Pietro La Paglia è un bambino allegro e vivace che, quando non è a scuola, aiuta suo padre con i lavori nei campi. La sua è una famiglia serena e la sua infanzia è piacevole e spensierata. Gli anni passano, Pietro è ormai adulto e lavora come fotografo nel nord Italia. Eppure, non ha mai dimenticato i suoi posti.

Ciò lo porta, dunque, a intraprendere un lungo viaggio nei suoi luoghi d’origine, durante il quale incontrerà diversi personaggi – dall’artista Domenico Mauro, maestro dei carretti siciliani, fino ad una coppia a suo tempo scappata per una “fuitina” -, ognuno dei quali gli farà scoprire nuove tradizioni e nuovi segreti della sua terra.

Un prodotto piccolo, realizzato con un budget basso, questo Nato a Xibet. Eppure, quello che vuole comunicare lo comunica piuttosto bene. Se, infatti, non possiamo non notare piccole ingenuità e imperfezioni dovute ora a restrizioni produttive, ora ad una voce narrante eccessivamente invasiva, ora ad una recitazione che rischia di apparire, a tratti, un po’ troppo teatrale, bisogna riconoscere al lungometraggio una sincera genuinità di intenti.

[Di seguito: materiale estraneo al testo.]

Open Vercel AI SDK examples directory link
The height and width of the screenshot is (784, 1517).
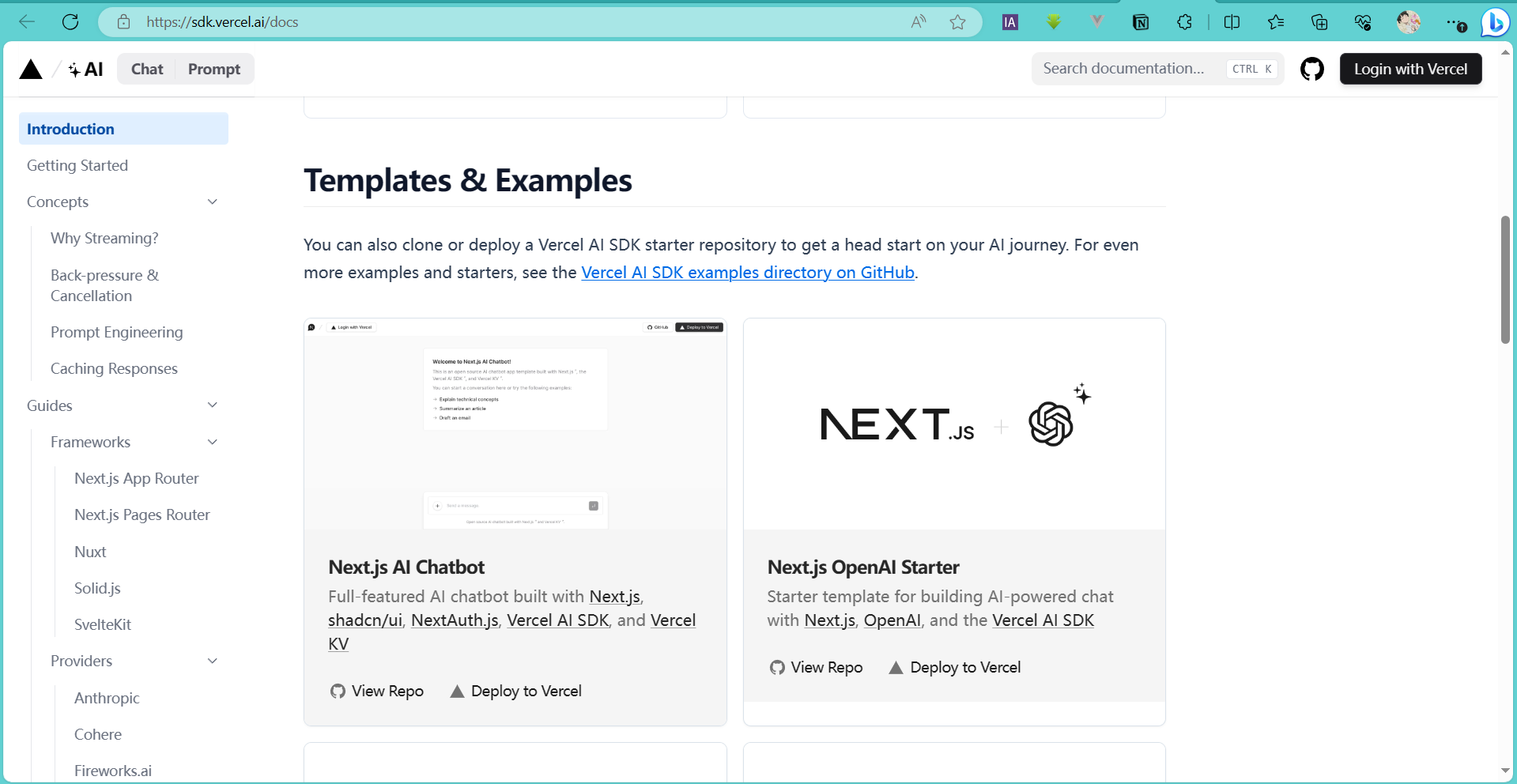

Nato a Xibet è un piccolo viaggio alla scoperta di un mondo che sta tristemente scomparendo. Un mondo che lungometraggio viene ben rappresentato dal piccolo paese di Calascibetta, in provincia di Enna, che sorge sulla collina di Xibet, appunto. Un paese dove i colori e le tradizioni ci sembrano più vivi che mai.

Ed ecco che, ancora una volta, il cinema indipendente ci riserva piacevoli sorprese. Nato a Xibet – fortemente nostalgico, a tratti malinconico e sinceramente affettuoso – riesce per poco più di un’ora a trasportarci in un’altra dimensione, tramite momenti fortemente evocativi.